The problem I'm having is that it actually is a problem. I HATE the shots and this makes me feel like a big whiney baby. I have wanted another child and have been through so much to this point that I would've thought I'd be singing my way to the shots....not so....hence the guilt.
This all brings me back to a truth I've known and forgotten a number of times.....you can see a blessing in every cross or a cross in every blessing. So, it's time to stop whining (most of it has been in my head, but still) and buck up. I offer my shots up for all those who are trying to conceive....this makes it a little more bearable and hopefully sends palpable grace to those who have been struggling with low fertility.
So, this week, I'm going to focus on being grateful for shots that will make this baby strong and healthy. I will visualize this baby growing and thriving with every shot I get. This is my shot (haha) at having another child and I will consciously practice gratitude. God didn't promise easy times....He promised to be there in the rough times.

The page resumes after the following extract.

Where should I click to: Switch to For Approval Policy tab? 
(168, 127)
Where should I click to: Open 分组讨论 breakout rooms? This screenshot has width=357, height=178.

We are starting to celebrate in our house. This last weekend, we went to dinner to celebrate the advent of a new addition.
|7 weeks pregnat|
|Out to dinner|
|A fancy drink|
|Our silly dog|
In other good news, my husband received a job offer yesterday. He will be starting his first sales position November 1st. After the first few months, it becomes entirely commission-based, so we shall see.....just one more step along this crazy path of life.